Oscar Clemente Marroquín
ocmarroq@lahora.com.gt

No hay sociedad ni país que se libre de la corrupción a pesar de los controles eficientes que puedan existir porque la voracidad es un poderoso factor en el comportamiento de muchos individuos. Pero encontrar un caso como el nuestro, en el que la corrupción es la forma de vida, tanto así que si se emprende una lucha para atacarla se contrae seriamente la economía y se producen quejas por el daño que ese esfuerzo le hace al ritmo de los negocios, ya se pasa de la raya. Pero más aún cuando vemos que no hay área de la gestión pública que no funcione al ritmo de sobornos y trinquetes en los que participa una clase política podrida pero con la complicidad de particulares que son cómplices, cuando no los verdaderos y sempiternos orquestadores de las redes de corrupción.

Casos como el de Sinibaldi abundan en todos los gobiernos y vienen de mucho tiempo atrás, desde cuando se operaba empíricamente a punta de cajonazos en los gastos confidenciales y mordidas pagadas en efectivo contante y sonante, hasta la sofisticación que empezó a finales del siglo pasado cuando se contrataron abogados de postín para diseñar las estructuras que permitirían operar secretamente con fideicomisos, trasladar los bienes públicos a piñatizar a “sociedades anónimas” para evadir todo tipo de fiscalización y generar todas esas empresas de cartón que sirven para lavar el dinero mal habido. Pero aún con la aprobación de la Ley contra el Crimen Organizado, que castiga en teoría tanto el lavado de dinero como la Asociación Ilícita, se sigue operando con descaro porque, a pesar de las evidencias, sigue siendo muy fuerte el sabor de la impunidad, tanto que ni siquiera los que cayeron con las manos en la masa han podido ser condenados por la utilización sistemática del litigio malicioso.
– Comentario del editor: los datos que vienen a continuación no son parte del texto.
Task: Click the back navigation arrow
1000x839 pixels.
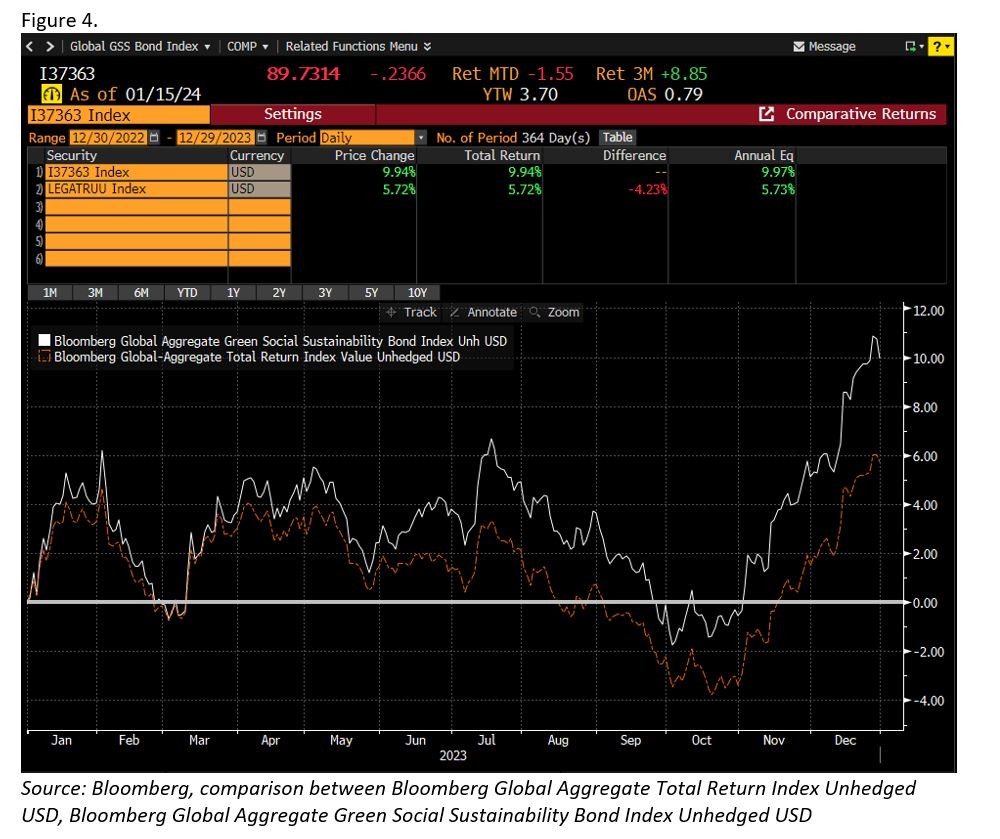Action: click(x=31, y=46)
Personalmente creo que debiera de establecerse una ley draconiana de que cualquier acto de corrupción, sin que importe el calibre del negocio, debiera ser castigado por lo menos con 25 años de cárcel absolutamente inconmutables por cada crimen cometido para expeditar los procesos y tener la certeza de que quien desvía fondos públicos será castigado porque en un país con las necesidades, las carencias del nuestro y con la pobreza que existe, la corrupción debe considerarse crimen de lesa humanidad.

Pero mientras la sociedad no presione fuerte para forzar al cambio de normas y de sistema, los esfuerzos hechos hasta hoy se mostrarán estériles porque ya está visto que mantener un sistema judicial como el nuestro es uno de los objetivos fundamentales de nuestros políticos que, además, no harán absolutamente nada para facilitar reformas profundas que apunten a la transparencia.

Cuando quienes tienen que aprobar las reformas son los mismos que lucran con la corrupción y se benefician con la impunidad, es imposible que el país cambie y da tristeza ver que la ciudadanía se acomoda y acepta resignada la eterna presencia de la corrupción en nuestras vidas, a pesar de que cada centavo robado se traduce en penas y falta de oportunidades para los guatemaltecos más pobres.